Working with Post Rehab Clients

As a health and fitness professional, you work closely with people on a daily basis.

 

Knowing and understanding your clients is key to establishing long-term relationships with them, as well as enabling you to get more referrals down the road.

People coming out of rehabilitation make up a large part of many health and fitness professional’s client base, and fully understanding their needs and tendencies can only benefit you and your practice.

Post-rehab clients fall into two main groups

Those who exercised before their medical treatment and those who did not.  Both offer a unique set of challenges that, as a health and fitness professional, you’d do well to expect and understand.

The post-rehab client that did exercise before their procedure can be a firecracker to handle.

 

This type of client realizes the value of exercise (and, just as important, the value you bring to their exercise) and will probably want to jump right in where they left off before their procedure.

 

Their mindset is …”Well, my physical therapy is done so I must be healed!”

The reality is that their insurance will only cover so many sessions, and it’s rarely enough to ensure adequate recovery.

Because of their past history with exercise they’re very likely to find post-rehab boring and tedious.

 

Your job is to make sure they don’t go too far too fast.

 

Many of these clients will religiously follow instructions until they are 80-90 percent healed, but then feel they are good enough to quit following instructions and they jump back on the horse.

 

It’s usually this last 10 percent that leads to chronic problems down the road.
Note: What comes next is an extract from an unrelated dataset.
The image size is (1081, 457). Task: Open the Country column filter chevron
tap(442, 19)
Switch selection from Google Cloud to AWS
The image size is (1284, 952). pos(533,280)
Clients who have never exercised present an entirely different set of challenges for you.

 

Chances are high that you’ll be working around a host of physical problems. They might be referred to you because their doctor sees them as a high risk of heart attack due to a poor lifestyle.

 

But, that isn’t their only problem. If they’re overweight, they probably have problems with their knees, or their hips.

 

They might be seeing multiple doctors for all of their different conditions, which may lead to conflicting instructions for their exercise regime.

 

For example, an overweight cardio patient may need 30 minutes of walking per day to reduce her risk, but the doctor she is seeing for her degenerative hips may only recommend 15 minutes per day.

 

This can be challenging for you, but it can lead to some great opportunities if you know how to take advantage of them.

By acting as a “go between” between all of your client’s doctors, they’re in perfect position to see what a great job you’re doing with their patient.

 

This could lead to many more referrals down the road for you. Spending some time dropping off brochures and business cards would make it even easier for these doctors to pass your name along to their patients in the future!